### [Given passage]
_ _ _ _
Jean-Baptiste MALLET (Grasse 1759 – Paris 1835)

Innocence and Fidélity Bringing Love Home

31.7 x 40.5 cm. (12 ½ x 15 1516 in.)

c. 1805.
Oil on prepared mahogany panel.
Signed lower right on armchair: Mallet.

Inscribed on the headband: "toujours à meme" (Always to the same).
Wax stamp on verso with initials AS (?) encircled by laurel leaves.

Provenance :
• France, Private collection.

Bibliography :
• Andrea Zanella, Trois peintres grassois : Jean-Honoré Fragonard, Marguerite Gérard, Jean-Baptiste Mallet : Musée Fragonard, collection Hélène et Jean-François Costa, Villa-Musée Jean-Honoré Fragonard, Grasse, 2011.
• Alain Pougetoux, La collection de peintures de l’impératrice Joséphine, Paris : Réunion des musées nationaux, 2003.

Trained under Pierre Paul Prud’hon (Cluny, 1758 – Paris, 1823) and Leonor Mérimée (Chambrais, 1757 – Paris, 1836), Jean-Baptiste Mallet participated regularly in the Salons between 1791 and 1824, and won many medals. Known as a history painter, a chronicler of the Directorate and the Empire, he became known in early 19th century Neoclassicism, as well as in the troubadour trend of which he was one of the originators.

In our picture, life in Roman Antiquity is revealed through the classical architecture of a private house. In the foreground of a room decorated with an ivy-covered pergola, figures evoke Love, whose allegories were highly valued in the second half of the 18th century. The subjects selected by Mallet can be compared to those chosen by his fellow student Pierre Paul Prud’hon, whose work, Love Seduces Innocence, Pleasure Sweeps Her Along, Repentance Follows (1809, oil on canvas, 97.5 x 81.5 cm./3 ft. 2 38 in. x 2 ft. 8 116 in. private collection) is a conclusive example. In our work, Innocence, illustrated by a young girl crowned with flowers, together with Fidelity symbolized by the dog, bring Love home. Love is a delicate being depicted with the features of a winged child who timidly approaches a seated figure opening her arms to him. The headband around the forehead of the young woman clothed in antique style bears the inscription, “Always to the same,” which leaves on to suppose that she embodies the Allegory of Constancy in Love.
_ _ _ _
### [Information supplied]

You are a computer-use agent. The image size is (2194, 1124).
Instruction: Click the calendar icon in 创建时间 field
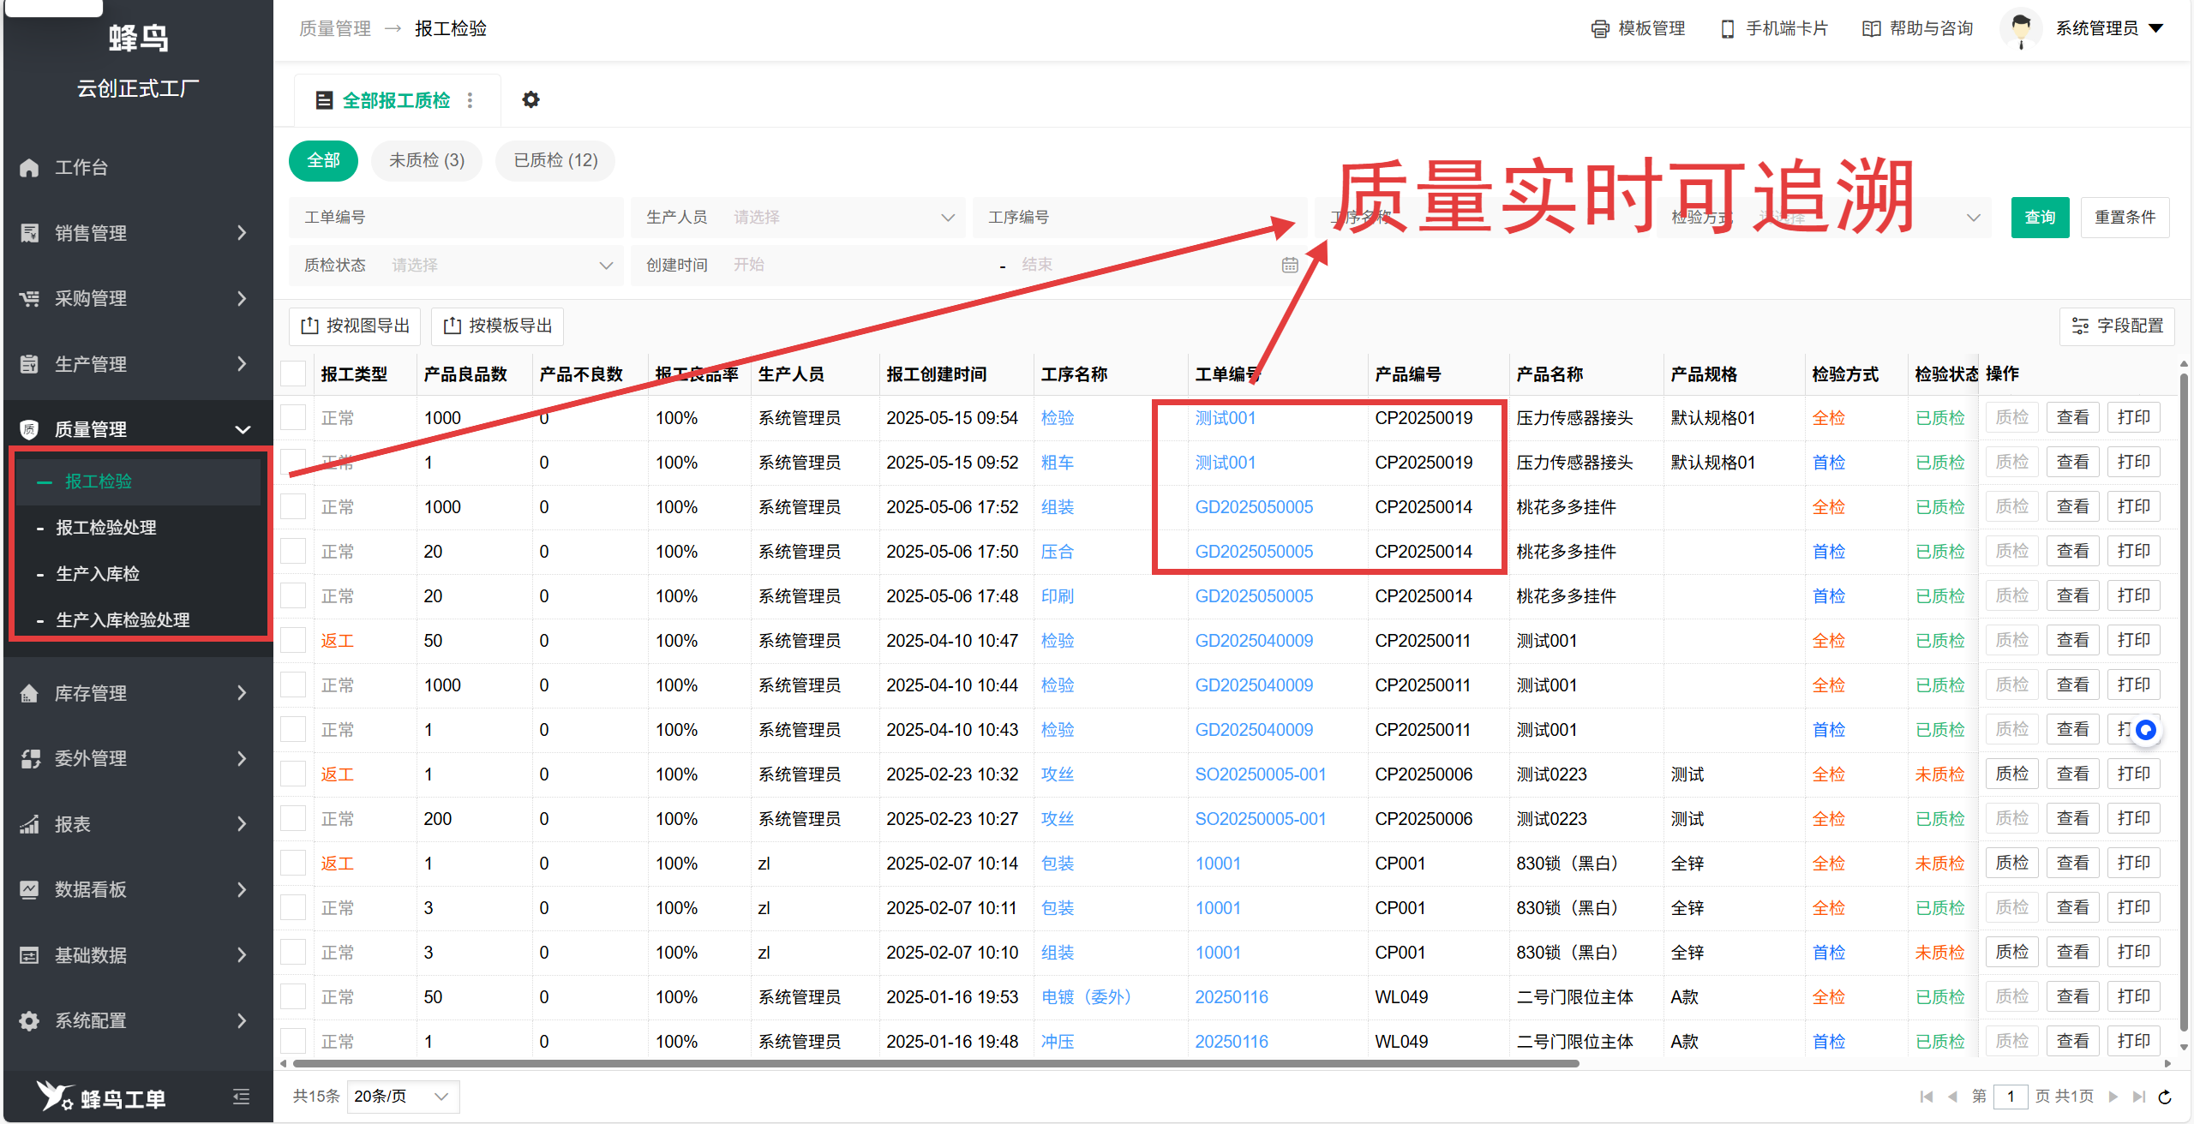pos(1290,265)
_ _ _ _
### [Exercise instructions]
A. Edit the stretch of the Mallet painting entry from "Wax stamp on" through "of the originators.", swapping "history painter" for "portrait painter".
B. Please answer these questions from the Mallet painting entry:
(i) On what support is the work painted?
(ii) Where does the signature appear?
(iii) What symbolizes Fidelity in the picture?

### [Responses in order]
A.
Wax stamp on verso with initials AS (?) encircled by laurel leaves.

Provenance :
• France, Private collection.

Bibliography :
• Andrea Zanella, Trois peintres grassois : Jean-Honoré Fragonard, Marguerite Gérard, Jean-Baptiste Mallet : Musée Fragonard, collection Hélène et Jean-François Costa, Villa-Musée Jean-Honoré Fragonard, Grasse, 2011.
• Alain Pougetoux, La collection de peintures de l’impératrice Joséphine, Paris : Réunion des musées nationaux, 2003.

Trained under Pierre Paul Prud’hon (Cluny, 1758 – Paris, 1823) and Leonor Mérimée (Chambrais, 1757 – Paris, 1836), Jean-Baptiste Mallet participated regularly in the Salons between 1791 and 1824, and won many medals. Known as a portrait painter, a chronicler of the Directorate and the Empire, he became known in early 19th century Neoclassicism, as well as in the troubadour trend of which he was one of the originators.

B.
(i) A prepared mahogany panel, in oil.
(ii) Lower right, on the armchair.
(iii) The dog.